- VORGEGEBENER TEXT
* * *
Tina Turner


„HEEE! Was ist los? Leute, das ist ein Rock ’n‘ Roll-Konzert!“ rief ein etwas verunsicherter Bryan Adams in der Mitte seines Vorprogramms gegen eine Mauer relativer Gleichgültigkeit. Viel dröge Schickeria hatte sich in den ersten Reihen der bestuhlten Rudi Sedlmeyer-Halle angesammelt, die – im Gegensatz zur Peripherie – von „Canadas sexiest Rocker“ nicht viel wissen (hören) wollte.

Bryan schaffte es schließlich doch noch, ein paar lasche Hintern von den Stühlen zu reißen und wurde sogar zu einer Zugabe herausgebeten. Reife Leistung!

Und dann SIE. Dienstag abend noch in Los Angeles mit drei Trophäen des großen Grammy-Gewinnspiels geehrt, Donnerstag und Freitag schon in Ludwigshafen und München zu den ersten Gigs ihrer, von grippalen Infekten zwar unterbrochenen, aber nichtsdestoweniger euphorischen Euro-Tour.

Perfekt getimt steigt sie vom Himmel der Showtreppe herab und kommt uns zu den Klängen von Princes Antreiber-Song „Let’s Pretend We’re Married“ langsam näher. Lederjacke, schwarze knallenge Lederhosen, 46 Jahre, diese Stimme, diese Vergangenheit, diese Gegenwart… diese Frau verlangt einem allen Respekt ab, den man heutzutage überhaupt noch zu mobilisieren imstande ist.

Tina entschuldigt sich für eine schwere Erkältung (die darauffolgenden Gigs wurden bekanntlich abgesagt) und operiert fortan sehr klug mit ihrem angeschlagenen Vokal-Organ, nimmt nur dann Engagement in der Stimme weg, wenn’s fast nicht mehr auffällt. Perfekt!
* * *
- ÜBUNGSDATEN
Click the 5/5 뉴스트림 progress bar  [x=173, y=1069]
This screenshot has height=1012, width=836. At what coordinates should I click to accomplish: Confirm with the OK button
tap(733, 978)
* * *
- ANWEISUNGEN
(a) Kannst du den Abschnitt des Konzertberichts von „Bryan schaffte es“ bis „herausgebeten. Reife Leistung!“ überarbeitet wiedergeben, wobei „lasche Hintern“ durch „müde Hintern“ ersetzt wird?
(b) Wie geht der Konzertbericht nach seinem letzten Satz weiter? Schreib die Fortsetzung.

- ANTWORTEN ZUR ÜBUNG
(a)
Bryan schaffte es schließlich doch noch, ein paar müde Hintern von den Stühlen zu reißen und wurde sogar zu einer Zugabe herausgebeten. Reife Leistung!

(b)
Eine routiniert kompetente Band begleitet den „Soul Survivor“ durch das Programm aus PRIVATE DANCER-Songs (Höhepunkte: „Help“, „Let’s Stay Together“, „What’s Love Got To Do With It“) und so Klassikern wie „River Deep, Mountain High“ oder zum krönenden Abschluß „Proud Mary“.

Warum sich Tina allerdings einen so selten dämlichen Pseudo-Schwarzenegger an die Keyboards/Percussions stellt, versteh‘ ich ehrlich gesagt nicht so ganz – noch dazu, wo sich die Qualität der Saxofon-Einlagen des Protein-Fressers umgekehrt proportional zum Spiel seines Bi- und Trizeps verhält.

Natürlich weiß das Tina und quittiert’s in ihrer Ansage zu „Proud Mary:“… ich sing‘ den Song schon sehr lange, aber je öfter ich den Song bringe, desto besser… wird er!“

Die Zugaben lassen dann die Menge endgültig toben. Tina holt Bryan Adams zum Duett („It’s Only Love“) und startet mit ZZ Tops „Legs“ (!) zum Grande Finale. Wie heißt’s da so schön? „…she got legs, knows how to use them…“ Wie wahr! Eine runde Sache.